"I have no talent... but I have a hell of a lot of guts!" - Bert Stone, July 1948.
Another tuxedo. Another strained smile. Another shlub onstage. He is one of the countless, generic comedians found all over America. He doesn't possess originality and he's not particularly smooth. Onstage failure has embittered him, adversely shading his every human relation. He often loses his train of thought mid-joke. When he stumbles, rather than power through, his self-loathing gets the best of him. "Ah, I loused it up," he
admits to the microphone. "Sorry, folks, I loused it up!" A crowd of
onlookers wouldn't have known the difference. Where there should have been silence there is now confusion. Where there should have been laughs there
are headshakes. Where there should have been a comedian - there is Bert Stone.

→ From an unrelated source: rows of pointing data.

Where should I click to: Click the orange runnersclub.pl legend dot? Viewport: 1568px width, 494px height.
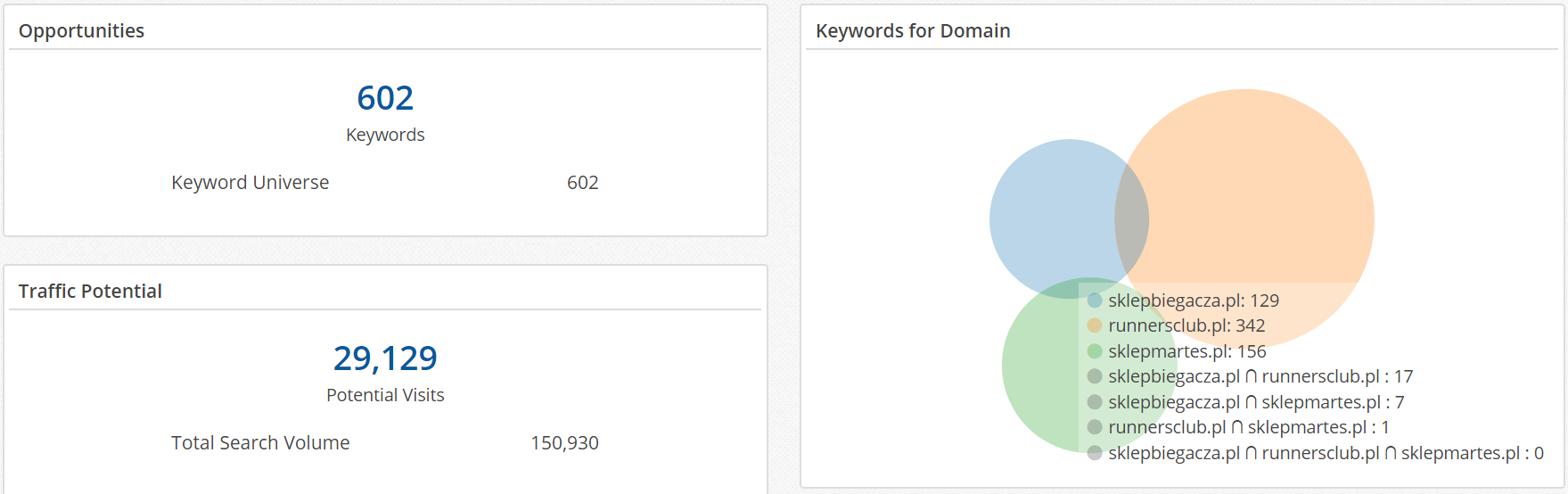click(x=1095, y=325)
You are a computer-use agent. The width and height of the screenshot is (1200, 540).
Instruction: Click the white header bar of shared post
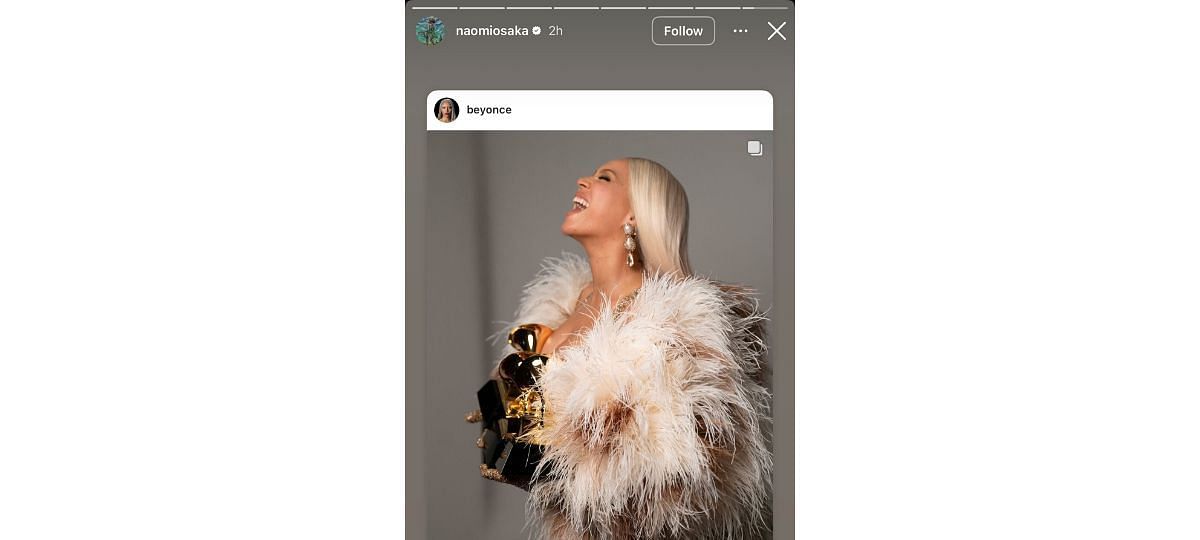(600, 110)
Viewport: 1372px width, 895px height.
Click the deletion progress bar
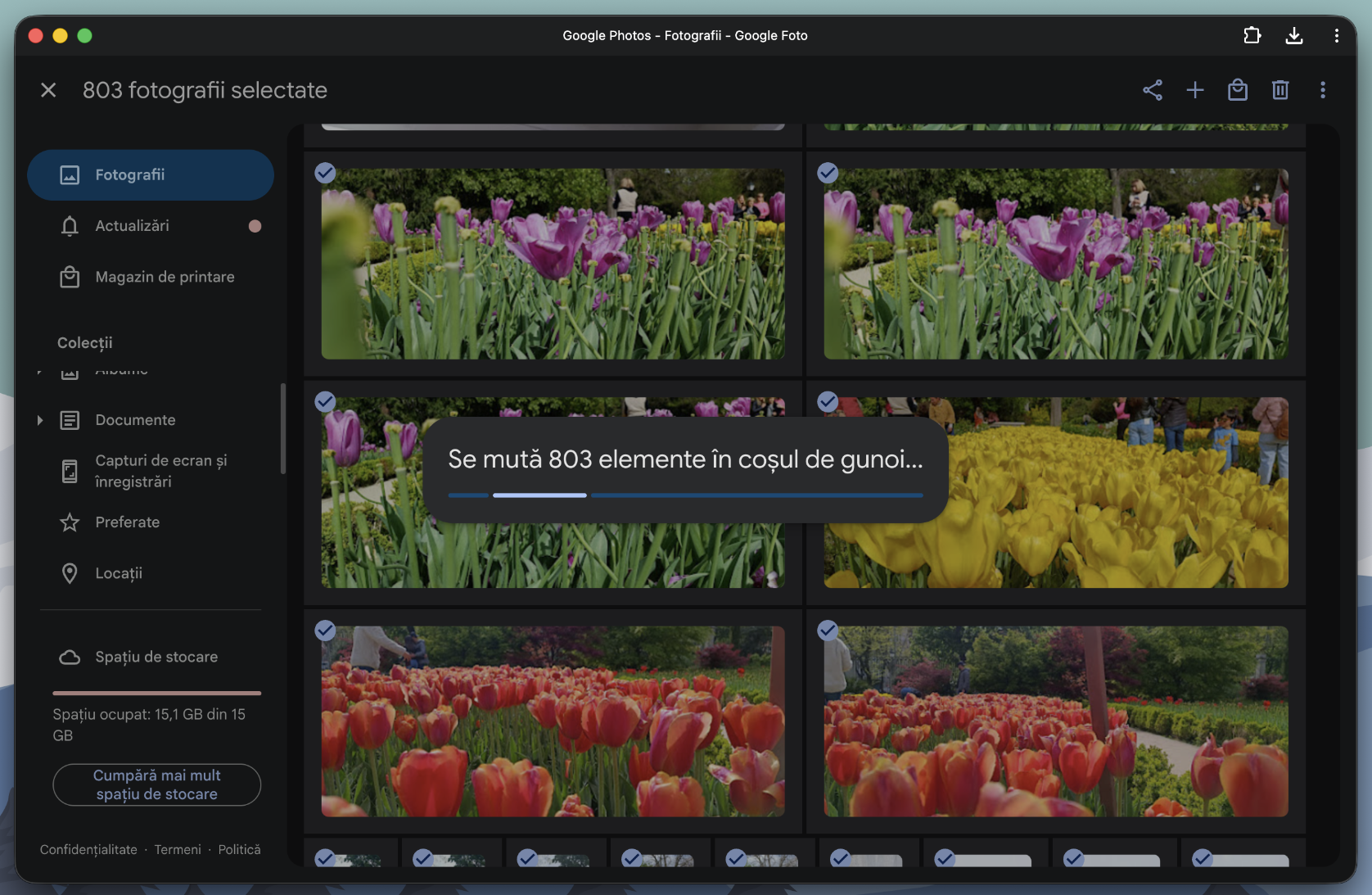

Stone is a guy that panics. He is a man of extremes. The best one can say about him is that he dresses well. For a professional
comedian Stone lacks the integral confidence - but he is self-assured among the suits of any tailor shop. Made to measure, Stone
thinks nothing of lambasting a veteran clothier.
"No, this is no good," Stone says. "The shoulders are all off."
"No, no, no, my friend. You just need to wear it. It's a bit stiff because it hasn't been worn."
"Nonsense! Look at this! Not even square to the shoulder!"
"Trust me, sir, you just need..."
"Excuse
me? Trust you, a fraud posing as a tailor? Don't give me any guff. Just fix it."
No matter where Stone performs the reviews are sure to mention his well-dressed manner. A crease of perfection in his slacks, shoes shined to a luster, and that
necktie - sharp - like a knife. Still, inevitably, they will mention that his act stinks. For Bert Stone the material on his body will forever surpass the material in his act. Then again, he ain't alone. He's just one of the hundreds of interchangeable comedians with interchangeable names like Billy and Lenny and Bobby and Jackie - they're all the same guy. Bert Stone, well dressed or not, would be interchangeable with all of them - would be - if not for the cross-country manhunt and the bleeding wrists and the taboo love affair with (gasp) a Negro. Tonight Bert Stone is performing for a crowd not too keen on hearing his act. Maybe if Bert talked about his wife and how she suffered that crazy patella fracture they'd listen. And the earlobe? Christ,
how the hell did an earlobe get severed from his wife's head in the middle of a show last month? How does something like that happen? Such thoughts distract everyone as they watch him joking, sweating, bombing - Bert Stone, Comedian.